Há muitos grupos tentando a descriminalização do aborto. Certa vez, um amigo meu me falou a respeito de um filme ‘O Grito Silencioso’. Contém uma cena de aborto. Só de ouvir já fiquei estarrecido. Hoje esse filme está disponível na internet, mas eu não tenho coragem de assistir.
O sujeito introduz, através da vagina, uma espécie de fórceps, chegando até o útero. Este instrumento é utilizado para retirar os bebês quando há algum problema do parto, mas neste caso é para a prática do aborto. O feto, então, inutilmente procura fugir da ameaça. Não consegue, claro, pois não tem para onde fugir. Um tempo depois, “cansado”, ou o sujeito consegue o seu intento, ele é pego e puxado para fora do corpo da mulher. Nesse instante, ele solta um grito de dor.

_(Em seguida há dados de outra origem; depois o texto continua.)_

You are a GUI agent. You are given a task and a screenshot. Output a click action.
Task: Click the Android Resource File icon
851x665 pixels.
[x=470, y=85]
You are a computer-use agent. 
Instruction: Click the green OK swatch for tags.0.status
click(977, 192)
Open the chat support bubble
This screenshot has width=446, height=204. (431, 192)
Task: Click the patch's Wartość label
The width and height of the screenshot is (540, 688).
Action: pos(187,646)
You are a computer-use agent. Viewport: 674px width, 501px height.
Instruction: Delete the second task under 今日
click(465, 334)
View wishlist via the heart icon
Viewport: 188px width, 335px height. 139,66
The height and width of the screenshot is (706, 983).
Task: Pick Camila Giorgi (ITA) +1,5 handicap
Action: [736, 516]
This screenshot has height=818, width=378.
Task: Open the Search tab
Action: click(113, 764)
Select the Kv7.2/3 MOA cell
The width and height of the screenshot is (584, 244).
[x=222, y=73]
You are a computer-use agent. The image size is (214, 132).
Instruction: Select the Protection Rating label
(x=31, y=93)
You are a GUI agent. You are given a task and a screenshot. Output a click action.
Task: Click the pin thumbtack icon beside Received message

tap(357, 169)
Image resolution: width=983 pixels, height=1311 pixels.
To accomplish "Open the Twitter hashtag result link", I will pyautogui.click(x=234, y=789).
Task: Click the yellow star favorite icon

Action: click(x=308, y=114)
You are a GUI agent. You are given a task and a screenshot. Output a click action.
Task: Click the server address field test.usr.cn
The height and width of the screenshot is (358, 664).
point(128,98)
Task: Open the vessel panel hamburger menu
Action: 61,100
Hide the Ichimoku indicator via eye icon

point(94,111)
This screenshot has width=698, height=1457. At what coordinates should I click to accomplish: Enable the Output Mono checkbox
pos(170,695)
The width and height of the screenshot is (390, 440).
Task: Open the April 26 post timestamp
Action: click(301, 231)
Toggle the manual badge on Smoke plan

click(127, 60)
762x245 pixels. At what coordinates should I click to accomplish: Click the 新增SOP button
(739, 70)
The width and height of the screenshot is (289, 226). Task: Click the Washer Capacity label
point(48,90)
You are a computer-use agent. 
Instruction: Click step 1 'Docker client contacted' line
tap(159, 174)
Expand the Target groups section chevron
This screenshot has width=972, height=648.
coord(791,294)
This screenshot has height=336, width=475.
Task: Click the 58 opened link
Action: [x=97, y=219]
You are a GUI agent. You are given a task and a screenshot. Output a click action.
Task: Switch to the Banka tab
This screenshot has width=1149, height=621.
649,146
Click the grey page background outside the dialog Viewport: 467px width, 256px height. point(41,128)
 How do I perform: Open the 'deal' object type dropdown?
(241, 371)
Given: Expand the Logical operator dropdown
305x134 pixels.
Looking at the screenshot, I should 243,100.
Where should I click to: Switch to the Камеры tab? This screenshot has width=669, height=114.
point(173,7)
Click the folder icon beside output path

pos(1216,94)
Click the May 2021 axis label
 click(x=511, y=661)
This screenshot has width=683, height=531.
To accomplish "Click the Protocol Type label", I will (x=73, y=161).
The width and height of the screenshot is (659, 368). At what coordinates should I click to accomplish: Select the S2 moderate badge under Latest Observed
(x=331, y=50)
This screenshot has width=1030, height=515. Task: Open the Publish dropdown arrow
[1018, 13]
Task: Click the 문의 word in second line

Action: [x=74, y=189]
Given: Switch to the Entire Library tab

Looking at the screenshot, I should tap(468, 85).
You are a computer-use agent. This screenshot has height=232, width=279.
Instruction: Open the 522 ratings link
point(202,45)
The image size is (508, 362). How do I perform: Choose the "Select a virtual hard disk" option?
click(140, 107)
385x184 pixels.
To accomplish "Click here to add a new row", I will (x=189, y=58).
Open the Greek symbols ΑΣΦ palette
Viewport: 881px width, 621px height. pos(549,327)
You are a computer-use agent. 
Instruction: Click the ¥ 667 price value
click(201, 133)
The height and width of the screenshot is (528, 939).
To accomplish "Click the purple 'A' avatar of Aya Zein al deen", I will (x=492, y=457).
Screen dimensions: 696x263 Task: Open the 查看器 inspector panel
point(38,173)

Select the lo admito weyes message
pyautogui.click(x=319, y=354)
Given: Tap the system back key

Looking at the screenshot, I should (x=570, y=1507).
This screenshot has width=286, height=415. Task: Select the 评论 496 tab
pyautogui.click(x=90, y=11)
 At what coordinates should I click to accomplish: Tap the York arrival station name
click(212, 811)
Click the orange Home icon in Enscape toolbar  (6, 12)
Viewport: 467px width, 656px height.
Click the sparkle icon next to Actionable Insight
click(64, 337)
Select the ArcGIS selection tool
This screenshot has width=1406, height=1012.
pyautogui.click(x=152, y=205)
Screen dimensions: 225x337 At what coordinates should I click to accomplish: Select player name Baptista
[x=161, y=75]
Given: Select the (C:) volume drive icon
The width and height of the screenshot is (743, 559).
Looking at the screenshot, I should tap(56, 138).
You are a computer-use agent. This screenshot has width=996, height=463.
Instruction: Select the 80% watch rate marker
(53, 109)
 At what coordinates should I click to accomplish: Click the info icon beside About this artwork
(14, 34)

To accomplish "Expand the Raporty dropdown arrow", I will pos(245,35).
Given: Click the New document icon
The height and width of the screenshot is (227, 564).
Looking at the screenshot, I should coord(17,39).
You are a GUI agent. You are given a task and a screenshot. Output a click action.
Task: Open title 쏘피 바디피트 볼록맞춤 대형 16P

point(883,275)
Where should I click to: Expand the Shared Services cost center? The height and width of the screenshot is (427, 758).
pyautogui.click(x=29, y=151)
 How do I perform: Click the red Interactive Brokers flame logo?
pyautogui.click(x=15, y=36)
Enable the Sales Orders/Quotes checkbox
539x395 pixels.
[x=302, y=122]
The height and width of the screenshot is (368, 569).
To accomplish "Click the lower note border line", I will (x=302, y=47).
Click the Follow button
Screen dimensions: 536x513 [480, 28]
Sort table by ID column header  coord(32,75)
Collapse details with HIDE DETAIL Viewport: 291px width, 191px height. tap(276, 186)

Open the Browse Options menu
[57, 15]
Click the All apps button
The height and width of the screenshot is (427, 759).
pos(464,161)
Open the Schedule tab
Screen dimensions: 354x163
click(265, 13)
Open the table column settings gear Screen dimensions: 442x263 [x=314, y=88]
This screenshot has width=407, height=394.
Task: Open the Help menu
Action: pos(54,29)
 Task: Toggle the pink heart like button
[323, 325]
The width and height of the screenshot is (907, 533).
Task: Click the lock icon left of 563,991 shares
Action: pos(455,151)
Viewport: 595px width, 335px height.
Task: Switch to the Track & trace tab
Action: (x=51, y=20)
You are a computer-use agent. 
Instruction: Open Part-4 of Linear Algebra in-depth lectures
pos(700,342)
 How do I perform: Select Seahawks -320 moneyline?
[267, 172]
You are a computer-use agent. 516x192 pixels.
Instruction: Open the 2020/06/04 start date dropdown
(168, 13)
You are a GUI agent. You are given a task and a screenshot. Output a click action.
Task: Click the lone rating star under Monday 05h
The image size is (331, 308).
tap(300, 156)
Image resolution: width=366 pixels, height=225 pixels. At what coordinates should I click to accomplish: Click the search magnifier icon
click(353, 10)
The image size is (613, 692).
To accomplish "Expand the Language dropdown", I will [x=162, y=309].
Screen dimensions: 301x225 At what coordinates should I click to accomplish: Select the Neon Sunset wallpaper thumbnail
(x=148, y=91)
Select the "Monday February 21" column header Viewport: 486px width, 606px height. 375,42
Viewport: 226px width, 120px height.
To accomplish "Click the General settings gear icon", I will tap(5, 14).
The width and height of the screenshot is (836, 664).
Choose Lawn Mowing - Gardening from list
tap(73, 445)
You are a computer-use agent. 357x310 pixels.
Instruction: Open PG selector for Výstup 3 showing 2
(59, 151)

Ao saber disso, chego a três conclusões. Aborto é o crime mais covarde que alguém pode praticar. É a pior negação do maior valor da espiritualidade, ou seja, o amor incondicional. Bem, se é negação do maior valor da espiritualidade... Vejamos. No começo dos tempos, o ser humano vivia em hordas e bandos, mal sabia do mundo e das coisas, muito menos do mundo espiritual. Assim sendo, quando adquiriu conhecimentos, foi se elevando consciencial e espiritualmente... Legalizar o aborto é, portanto, regressão, a volta à barbárie. Muito triste, porém verdadeiro. O ser humano evoluiu em tecnologia, mas estacionou (em muitos casos regrediu até) em espiritualidade.